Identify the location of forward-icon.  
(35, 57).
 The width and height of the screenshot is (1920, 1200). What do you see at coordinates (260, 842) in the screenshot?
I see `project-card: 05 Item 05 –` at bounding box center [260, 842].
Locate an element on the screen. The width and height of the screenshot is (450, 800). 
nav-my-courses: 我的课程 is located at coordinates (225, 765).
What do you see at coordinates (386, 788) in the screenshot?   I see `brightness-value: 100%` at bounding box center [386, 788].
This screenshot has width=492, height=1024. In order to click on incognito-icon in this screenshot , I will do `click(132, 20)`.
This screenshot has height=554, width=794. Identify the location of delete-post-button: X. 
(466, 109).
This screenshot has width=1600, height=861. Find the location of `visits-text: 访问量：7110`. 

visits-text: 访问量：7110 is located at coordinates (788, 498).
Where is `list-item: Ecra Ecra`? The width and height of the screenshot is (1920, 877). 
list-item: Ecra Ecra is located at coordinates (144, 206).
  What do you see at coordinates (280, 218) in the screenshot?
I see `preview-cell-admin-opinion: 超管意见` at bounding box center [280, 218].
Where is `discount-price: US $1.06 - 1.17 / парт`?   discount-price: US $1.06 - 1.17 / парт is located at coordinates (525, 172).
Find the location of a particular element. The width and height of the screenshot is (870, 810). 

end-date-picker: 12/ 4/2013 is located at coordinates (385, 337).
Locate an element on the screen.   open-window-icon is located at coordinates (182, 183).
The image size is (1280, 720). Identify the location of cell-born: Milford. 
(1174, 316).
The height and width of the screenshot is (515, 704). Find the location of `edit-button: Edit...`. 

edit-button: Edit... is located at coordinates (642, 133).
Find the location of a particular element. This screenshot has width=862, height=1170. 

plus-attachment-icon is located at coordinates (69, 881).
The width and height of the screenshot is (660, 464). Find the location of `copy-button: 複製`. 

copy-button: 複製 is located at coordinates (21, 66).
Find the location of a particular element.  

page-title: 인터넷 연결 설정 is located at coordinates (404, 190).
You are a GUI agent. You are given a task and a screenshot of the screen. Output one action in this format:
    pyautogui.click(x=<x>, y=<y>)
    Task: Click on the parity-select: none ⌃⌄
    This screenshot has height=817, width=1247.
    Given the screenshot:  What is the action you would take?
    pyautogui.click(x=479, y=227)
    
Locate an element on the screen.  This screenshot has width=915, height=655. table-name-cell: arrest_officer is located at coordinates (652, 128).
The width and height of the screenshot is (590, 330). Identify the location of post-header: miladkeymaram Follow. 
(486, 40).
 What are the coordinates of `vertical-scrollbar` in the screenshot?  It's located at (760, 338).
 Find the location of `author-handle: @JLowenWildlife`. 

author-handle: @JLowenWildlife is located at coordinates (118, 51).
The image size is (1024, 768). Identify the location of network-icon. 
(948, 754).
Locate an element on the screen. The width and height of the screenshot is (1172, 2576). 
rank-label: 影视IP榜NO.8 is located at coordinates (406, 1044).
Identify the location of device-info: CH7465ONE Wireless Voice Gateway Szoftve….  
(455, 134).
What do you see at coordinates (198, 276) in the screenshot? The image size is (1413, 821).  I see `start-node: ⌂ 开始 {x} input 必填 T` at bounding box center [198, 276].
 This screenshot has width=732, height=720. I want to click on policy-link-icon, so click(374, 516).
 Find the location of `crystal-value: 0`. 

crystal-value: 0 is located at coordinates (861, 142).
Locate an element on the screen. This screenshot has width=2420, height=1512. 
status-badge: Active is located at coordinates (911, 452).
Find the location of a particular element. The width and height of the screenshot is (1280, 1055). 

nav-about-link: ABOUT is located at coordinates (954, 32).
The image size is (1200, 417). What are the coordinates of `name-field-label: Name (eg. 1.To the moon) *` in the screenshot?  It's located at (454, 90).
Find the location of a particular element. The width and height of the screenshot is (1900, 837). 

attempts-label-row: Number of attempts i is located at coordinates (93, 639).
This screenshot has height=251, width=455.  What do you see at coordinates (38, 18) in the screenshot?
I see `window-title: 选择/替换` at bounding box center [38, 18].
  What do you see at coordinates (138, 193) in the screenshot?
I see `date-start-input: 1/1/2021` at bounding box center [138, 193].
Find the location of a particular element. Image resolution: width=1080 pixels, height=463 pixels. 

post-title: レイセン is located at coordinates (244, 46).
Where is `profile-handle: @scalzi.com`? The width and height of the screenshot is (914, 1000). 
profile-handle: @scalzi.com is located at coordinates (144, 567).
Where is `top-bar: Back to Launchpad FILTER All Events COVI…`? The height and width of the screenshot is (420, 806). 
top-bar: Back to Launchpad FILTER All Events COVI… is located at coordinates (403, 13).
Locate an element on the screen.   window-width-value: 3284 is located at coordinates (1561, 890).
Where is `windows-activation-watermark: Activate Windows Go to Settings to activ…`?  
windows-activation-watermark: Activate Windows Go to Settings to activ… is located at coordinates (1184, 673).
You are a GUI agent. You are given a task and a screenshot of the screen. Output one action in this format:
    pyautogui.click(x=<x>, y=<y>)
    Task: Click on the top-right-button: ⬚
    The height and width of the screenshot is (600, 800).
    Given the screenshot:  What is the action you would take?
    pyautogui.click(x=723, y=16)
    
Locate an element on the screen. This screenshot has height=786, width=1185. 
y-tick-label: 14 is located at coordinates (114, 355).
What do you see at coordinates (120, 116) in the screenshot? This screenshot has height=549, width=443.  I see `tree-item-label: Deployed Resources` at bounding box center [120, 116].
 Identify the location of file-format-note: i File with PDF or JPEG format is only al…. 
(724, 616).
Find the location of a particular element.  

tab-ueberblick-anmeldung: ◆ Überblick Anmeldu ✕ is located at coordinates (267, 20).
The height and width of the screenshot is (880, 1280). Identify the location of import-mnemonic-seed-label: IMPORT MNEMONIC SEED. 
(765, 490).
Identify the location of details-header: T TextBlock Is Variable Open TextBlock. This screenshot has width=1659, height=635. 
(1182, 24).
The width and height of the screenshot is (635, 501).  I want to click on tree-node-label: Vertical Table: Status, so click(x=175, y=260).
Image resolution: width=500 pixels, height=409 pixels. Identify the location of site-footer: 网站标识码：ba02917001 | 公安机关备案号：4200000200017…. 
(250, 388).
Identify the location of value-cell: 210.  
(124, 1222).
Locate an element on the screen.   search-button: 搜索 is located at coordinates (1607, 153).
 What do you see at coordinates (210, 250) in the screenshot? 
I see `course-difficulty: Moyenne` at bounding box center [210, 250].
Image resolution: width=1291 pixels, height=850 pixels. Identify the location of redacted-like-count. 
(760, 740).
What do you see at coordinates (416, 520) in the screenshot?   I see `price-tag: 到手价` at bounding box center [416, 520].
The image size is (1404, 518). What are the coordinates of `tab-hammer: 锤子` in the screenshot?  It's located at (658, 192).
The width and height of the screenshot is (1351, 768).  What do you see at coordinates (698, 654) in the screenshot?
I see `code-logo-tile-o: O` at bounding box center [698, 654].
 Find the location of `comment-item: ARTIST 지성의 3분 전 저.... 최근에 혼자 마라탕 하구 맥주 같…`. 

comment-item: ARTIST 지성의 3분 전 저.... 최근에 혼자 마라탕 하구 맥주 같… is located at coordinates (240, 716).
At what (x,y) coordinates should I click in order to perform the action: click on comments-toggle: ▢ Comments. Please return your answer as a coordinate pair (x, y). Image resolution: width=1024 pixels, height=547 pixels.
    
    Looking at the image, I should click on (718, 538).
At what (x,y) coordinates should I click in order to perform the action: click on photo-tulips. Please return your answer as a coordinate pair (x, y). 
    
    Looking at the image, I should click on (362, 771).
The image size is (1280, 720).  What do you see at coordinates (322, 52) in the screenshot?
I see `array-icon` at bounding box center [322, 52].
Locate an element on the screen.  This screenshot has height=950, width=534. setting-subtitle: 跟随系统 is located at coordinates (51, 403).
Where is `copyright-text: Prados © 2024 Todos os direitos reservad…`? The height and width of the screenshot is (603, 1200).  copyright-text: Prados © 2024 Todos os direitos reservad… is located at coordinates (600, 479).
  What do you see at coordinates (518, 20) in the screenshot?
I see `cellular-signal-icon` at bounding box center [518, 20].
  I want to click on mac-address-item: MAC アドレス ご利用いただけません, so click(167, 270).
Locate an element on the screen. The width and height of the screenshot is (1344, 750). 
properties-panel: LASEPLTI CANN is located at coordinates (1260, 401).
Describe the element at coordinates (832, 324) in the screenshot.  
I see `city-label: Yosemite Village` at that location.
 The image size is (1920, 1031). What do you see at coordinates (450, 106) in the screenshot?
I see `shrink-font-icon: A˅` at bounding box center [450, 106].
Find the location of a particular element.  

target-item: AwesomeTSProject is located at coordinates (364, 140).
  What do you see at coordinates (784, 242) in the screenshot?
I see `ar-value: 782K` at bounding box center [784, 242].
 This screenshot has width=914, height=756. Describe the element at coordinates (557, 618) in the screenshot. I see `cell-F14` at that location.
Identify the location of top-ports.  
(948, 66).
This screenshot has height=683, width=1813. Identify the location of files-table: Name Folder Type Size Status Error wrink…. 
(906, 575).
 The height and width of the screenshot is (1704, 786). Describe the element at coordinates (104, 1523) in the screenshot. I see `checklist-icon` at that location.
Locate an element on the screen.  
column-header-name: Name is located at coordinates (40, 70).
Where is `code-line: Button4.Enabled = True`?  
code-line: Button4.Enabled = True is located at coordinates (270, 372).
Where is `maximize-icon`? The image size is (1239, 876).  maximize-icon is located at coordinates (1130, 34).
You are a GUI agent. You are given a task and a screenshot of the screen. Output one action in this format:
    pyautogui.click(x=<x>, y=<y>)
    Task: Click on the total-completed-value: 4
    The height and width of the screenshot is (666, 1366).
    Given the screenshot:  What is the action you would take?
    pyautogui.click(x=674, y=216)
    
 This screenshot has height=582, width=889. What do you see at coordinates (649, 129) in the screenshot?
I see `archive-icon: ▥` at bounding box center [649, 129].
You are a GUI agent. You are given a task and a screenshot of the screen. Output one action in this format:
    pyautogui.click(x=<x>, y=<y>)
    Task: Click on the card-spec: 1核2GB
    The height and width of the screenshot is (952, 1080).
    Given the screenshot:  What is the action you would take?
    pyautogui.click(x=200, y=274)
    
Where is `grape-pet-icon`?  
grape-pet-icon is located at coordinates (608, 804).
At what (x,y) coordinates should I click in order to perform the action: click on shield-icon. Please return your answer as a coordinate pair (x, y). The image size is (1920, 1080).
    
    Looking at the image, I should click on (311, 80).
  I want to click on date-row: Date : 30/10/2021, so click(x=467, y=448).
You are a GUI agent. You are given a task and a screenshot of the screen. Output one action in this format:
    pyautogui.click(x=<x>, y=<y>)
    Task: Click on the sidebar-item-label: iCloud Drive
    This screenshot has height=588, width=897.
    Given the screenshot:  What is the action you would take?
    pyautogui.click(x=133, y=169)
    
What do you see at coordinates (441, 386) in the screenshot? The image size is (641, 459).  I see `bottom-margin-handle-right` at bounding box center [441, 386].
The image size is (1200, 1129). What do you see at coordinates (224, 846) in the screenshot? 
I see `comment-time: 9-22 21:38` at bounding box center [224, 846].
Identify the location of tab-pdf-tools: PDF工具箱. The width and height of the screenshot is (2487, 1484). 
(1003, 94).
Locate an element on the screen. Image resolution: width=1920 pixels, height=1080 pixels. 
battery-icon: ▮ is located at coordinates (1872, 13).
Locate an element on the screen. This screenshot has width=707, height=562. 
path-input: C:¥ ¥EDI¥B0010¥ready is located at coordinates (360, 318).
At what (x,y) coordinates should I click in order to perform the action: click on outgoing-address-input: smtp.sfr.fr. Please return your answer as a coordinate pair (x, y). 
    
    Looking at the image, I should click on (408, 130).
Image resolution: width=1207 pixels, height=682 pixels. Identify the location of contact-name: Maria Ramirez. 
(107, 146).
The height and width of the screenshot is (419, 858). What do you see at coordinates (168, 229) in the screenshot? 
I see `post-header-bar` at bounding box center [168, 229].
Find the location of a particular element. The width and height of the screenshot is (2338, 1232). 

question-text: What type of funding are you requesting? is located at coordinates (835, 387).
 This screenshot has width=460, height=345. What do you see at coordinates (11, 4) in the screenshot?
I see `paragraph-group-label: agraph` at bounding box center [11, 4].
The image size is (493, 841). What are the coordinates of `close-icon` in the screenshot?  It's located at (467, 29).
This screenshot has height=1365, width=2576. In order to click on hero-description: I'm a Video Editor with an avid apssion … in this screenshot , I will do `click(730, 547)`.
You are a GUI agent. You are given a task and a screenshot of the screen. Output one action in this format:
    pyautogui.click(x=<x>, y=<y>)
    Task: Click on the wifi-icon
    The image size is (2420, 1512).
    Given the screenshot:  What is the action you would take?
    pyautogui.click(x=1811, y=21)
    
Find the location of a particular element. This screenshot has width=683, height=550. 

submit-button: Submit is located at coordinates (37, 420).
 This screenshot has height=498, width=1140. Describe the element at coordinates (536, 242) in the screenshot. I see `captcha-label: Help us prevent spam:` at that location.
★ ★ ★ ★
## Work order
Copy out the records verbatim, beginning at the line that contains "What do you see at coordinates (210, 250)" and stopping after the line that contains "(760, 740).".

## Response area
 What do you see at coordinates (210, 250) in the screenshot? 
I see `course-difficulty: Moyenne` at bounding box center [210, 250].
Image resolution: width=1291 pixels, height=850 pixels. Identify the location of redacted-like-count. 
(760, 740).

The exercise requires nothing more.